John Propst on his future with the Vols
Nobody is spared from Derek Dooley’s good-natured jokes, not even a guy who just won an award and is being honored in front of the team.
Ask John Propst.
Even the Tennessee linebacker admitted being surprised when he was named to the Freshman All-SEC squad by the league coaches after the season, which was pretty much the only opening his coach needed to rib Propst about the honor.
Never one to miss a good opportunity for a laugh, Dooley took full advantage before Tennessee got to work last week on North Carolina for the Music City Bowl in Nashville on Dec. 30 (TV: ESPN, 6:30 p.m.).
“I told Propst, first I congratulated him on his award, and then I told him I did some research and he was the only freshman (middle) linebacker that played on any team this year,” Dooley said. “So he won by default.

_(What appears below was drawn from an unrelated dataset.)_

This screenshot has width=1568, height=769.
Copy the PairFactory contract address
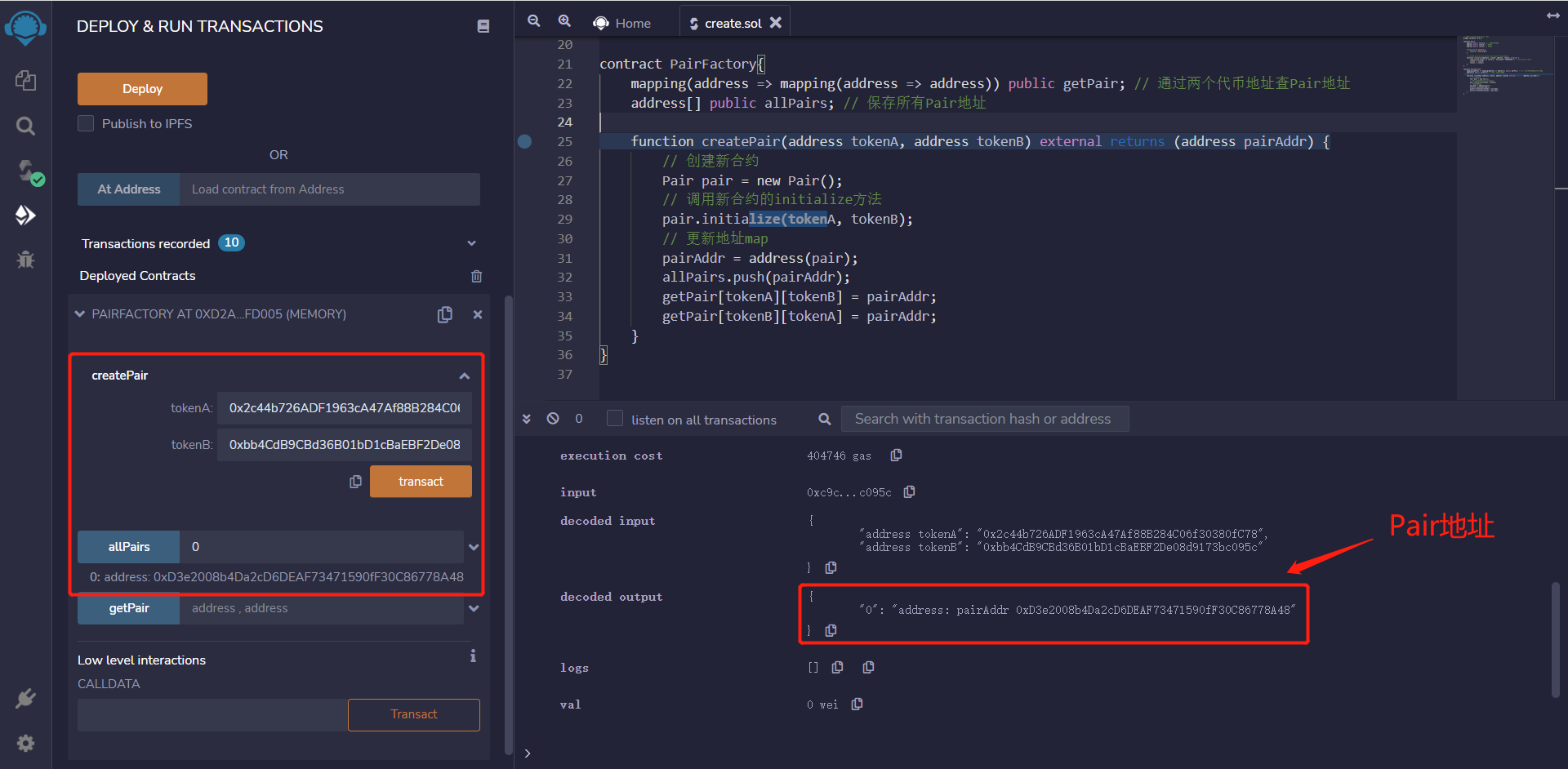[445, 314]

“Then I smiled. He was crushed when I told him, and then I told him I was just kidding, congratulations. That got him thinking though.”
Propst does plenty of that already, and his inherited football knowledge from a family of coaches and a knack for absorbing playbooks certainly helped him get on the field early for the Vols (6-6, 3-5 SEC) and grab some attention around the conference.

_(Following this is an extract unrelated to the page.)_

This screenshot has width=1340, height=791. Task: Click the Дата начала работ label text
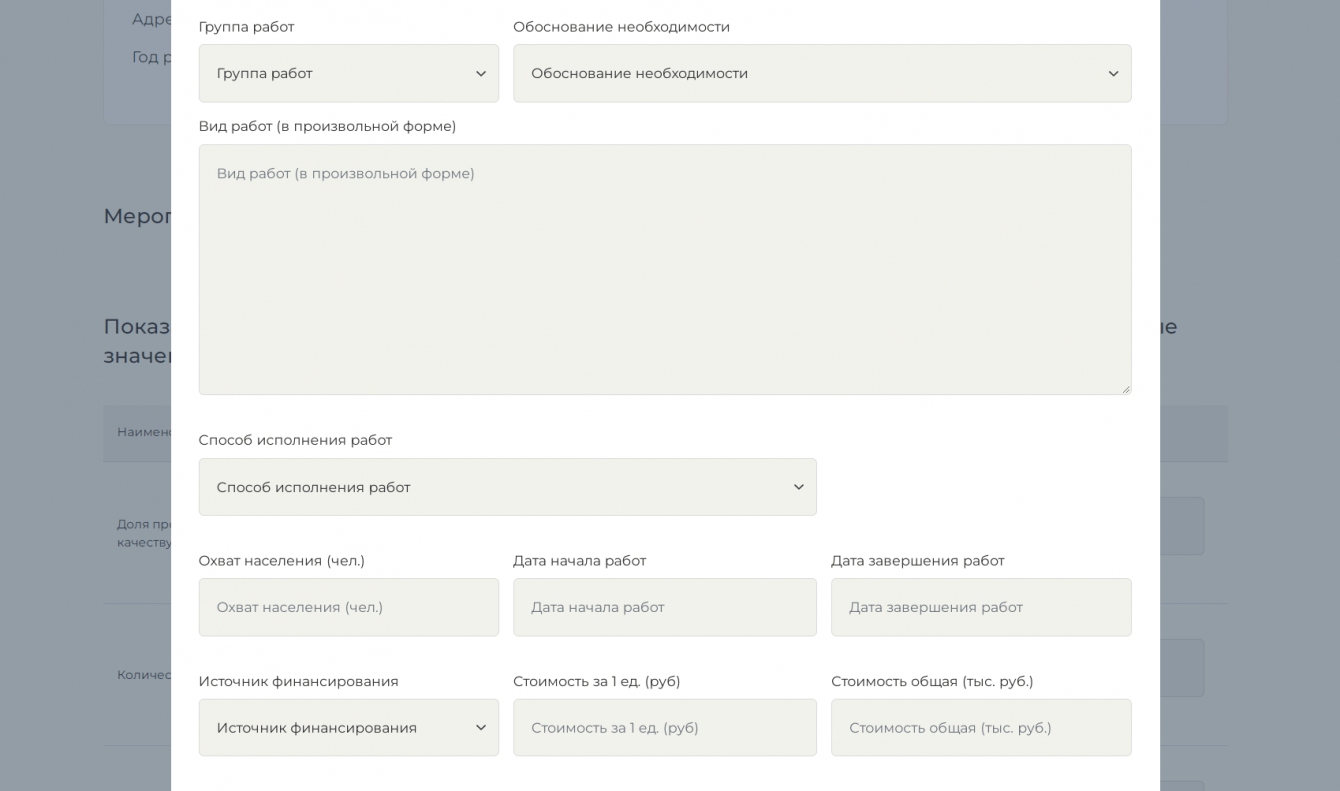[579, 561]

He only finished the season with 14 total tackles, but in some extended playing time in a blowout loss at Georgia he tallied six of them — including one for a loss — to provide a glimpse of his potential.
And if nothing else, it also set him apart from a bunch of other freshmen linebackers who never had the same chance.
“(The award) did surprise me a little bit,” Propst said. “I saw it and was like, ‘How did I get that? I didn’t play that much.’
“(Dooley) just told me, ‘You didn’t think you’d get this when you came here.’ I was like, ‘No, I had no idea.’ It’s an honor, definitely, to get that. It was something I didn’t think I would get, but to be named in the same breath as those great SEC athletes is a great accomplishment.”
The Vols will be counting on him to build on it now, particularly with the linebacking corps headed for a makeover with the loss of senior starters Nick Reveiz and LaMarcus Thompson, and reserve Savion Frazier after the bowl game.
UT will still have Herman Lathers at one spot on the outside, but it will need some or all of the combination of Austin Johnson, Daryl Vereen, Raiques Crump, Propst and a healthy Greg King to step into larger roles next year.
Replacing Reveiz figures to be the most daunting challenge, but in terms of studying film and soaking up schemes, Propst at least appears to be cut from the same cloth.
“My dad and my uncle are both high school coaches and I grew up with them just always trying to be a student of the game, always trying to learn everything I can,” Propst said. “I think that’s a huge aspect, knowing what’s going to go on before the play and that just puts you a step ahead of everybody else.
“That’s a huge thing you’ve got to work on, and it’s one thing I pride myself on doing is trying to watch film and learn the defense and where everyone else is so I know where I need to be.”
Obviously, that’s no laughing matter on a game day, and it perhaps is the most critical part of Propst’s position.
But for the rest of the week his passion for learning just provides one more way for the Vols to crack a few jokes at his expense.
“In the meetings and stuff, he’s not the biggest talker, but we joke around with him a lot because he’s the smart guy and knows everything,” Johnson said. “Propst definitely is the smart guy in the bunch. He knows what he’s doing, and he picked up the defense immediately when he started learning it. He’s going to be a great player for us.
“He’s obviously really young, only a freshman, so the sky is the limit for him.”